Please update every one of the items below so that each "icon" becomes "button", changing nothing else, and leave the pictures out of your answer.

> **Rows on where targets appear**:
────────────────────────────────────────
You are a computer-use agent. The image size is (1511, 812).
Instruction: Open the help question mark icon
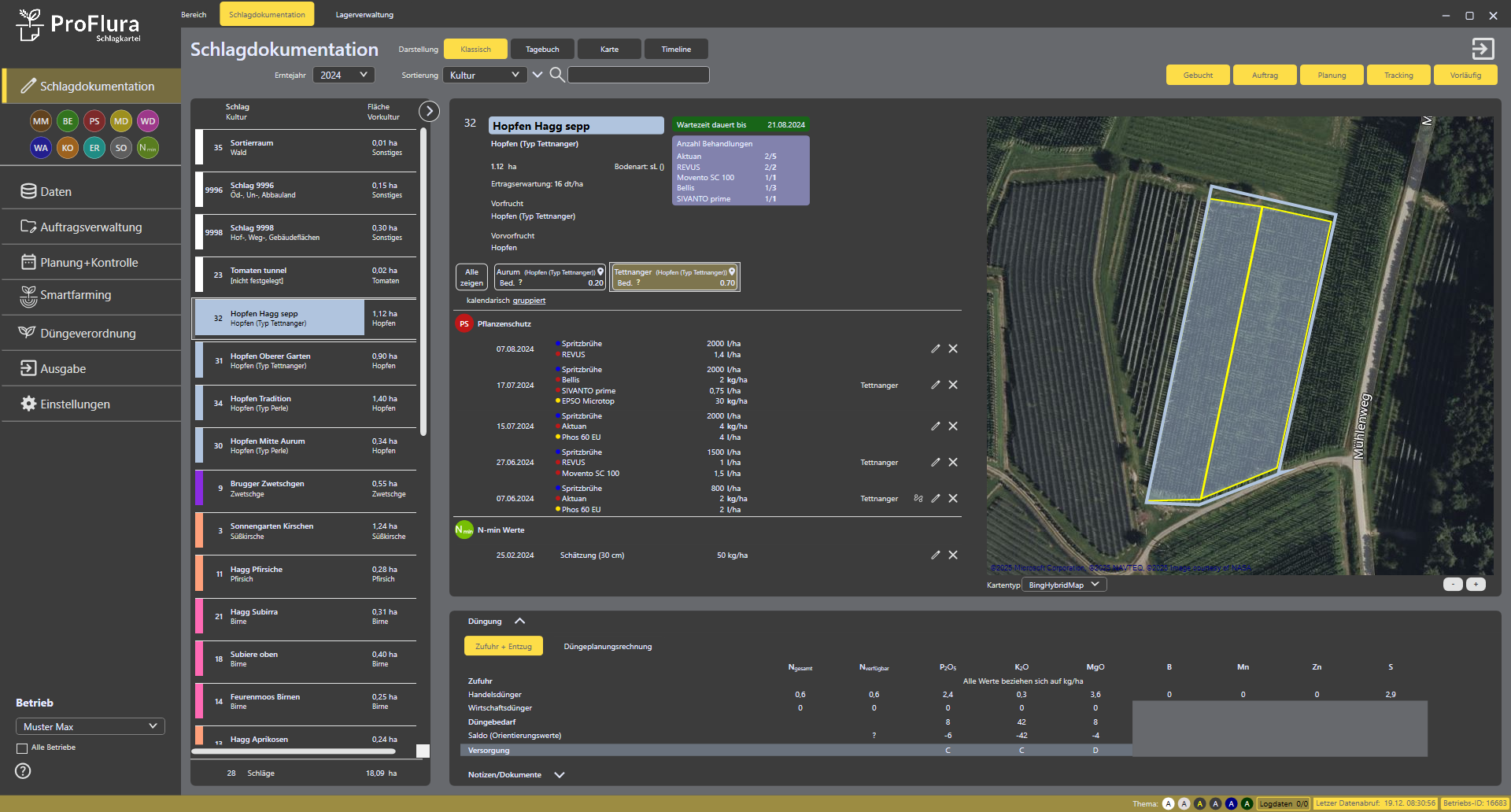coord(24,771)
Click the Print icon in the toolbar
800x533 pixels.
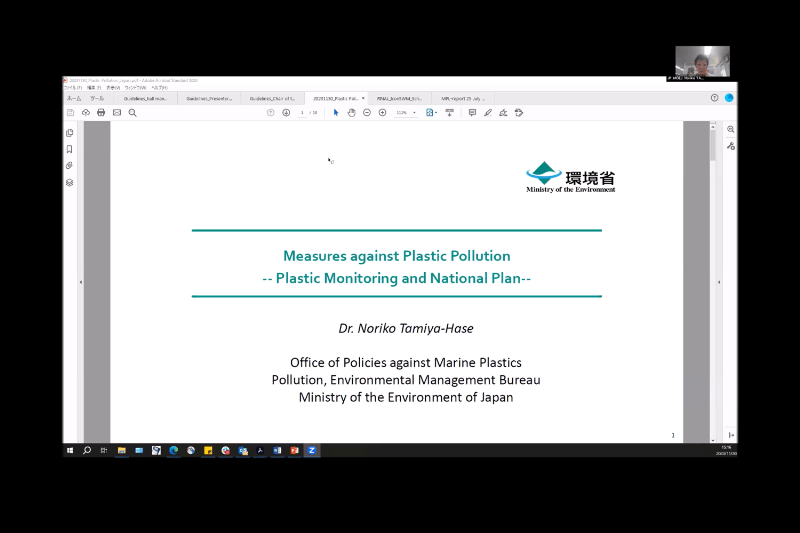(101, 113)
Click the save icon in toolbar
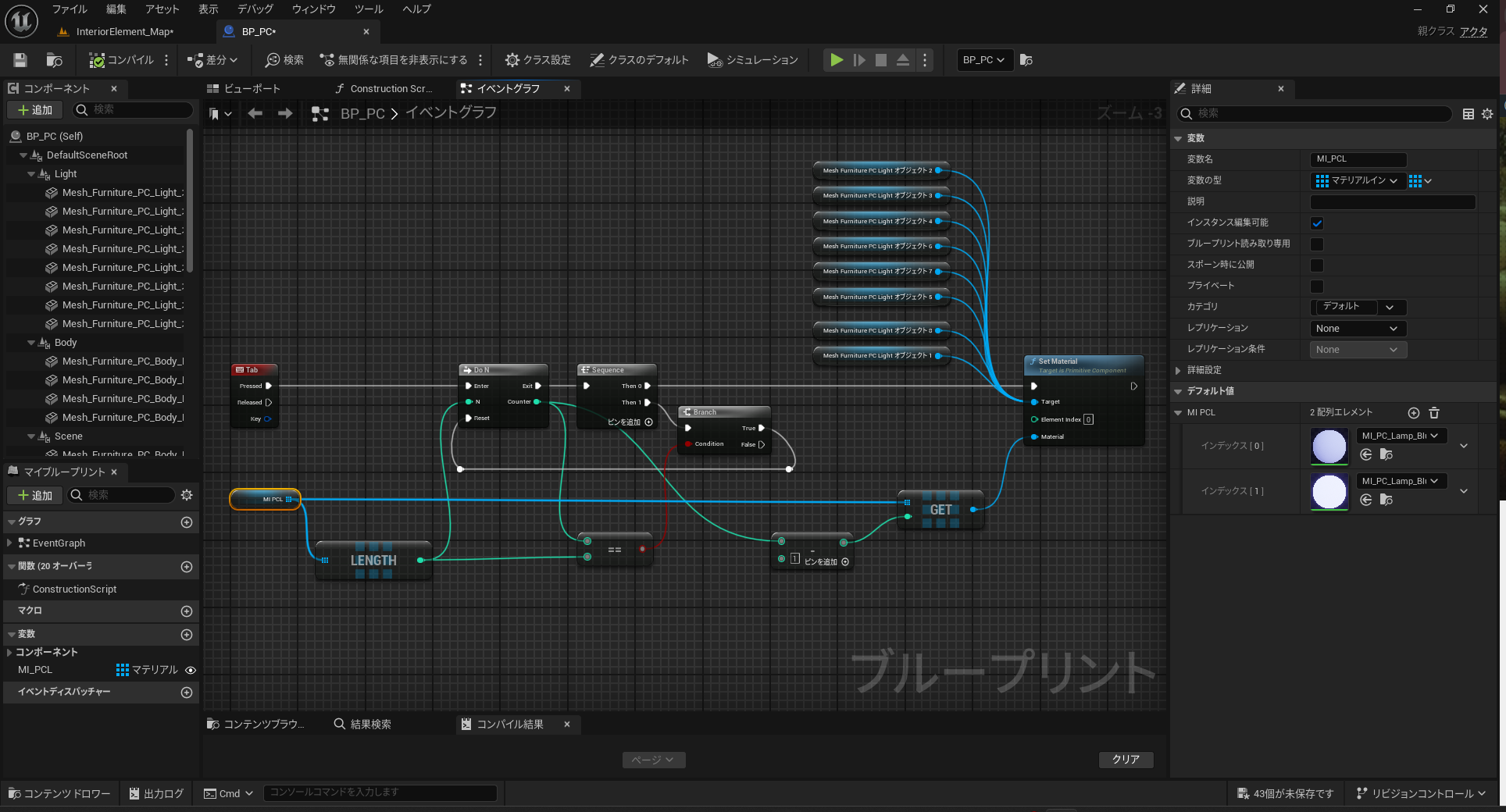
────────────────────────────────────────
> **Task solution**:
You are a computer-use agent. The image size is (1511, 812).
Instruction: Open the help question mark button
coord(24,771)
Click the Print button in the toolbar
800x533 pixels.
(101, 113)
Click the save button in toolbar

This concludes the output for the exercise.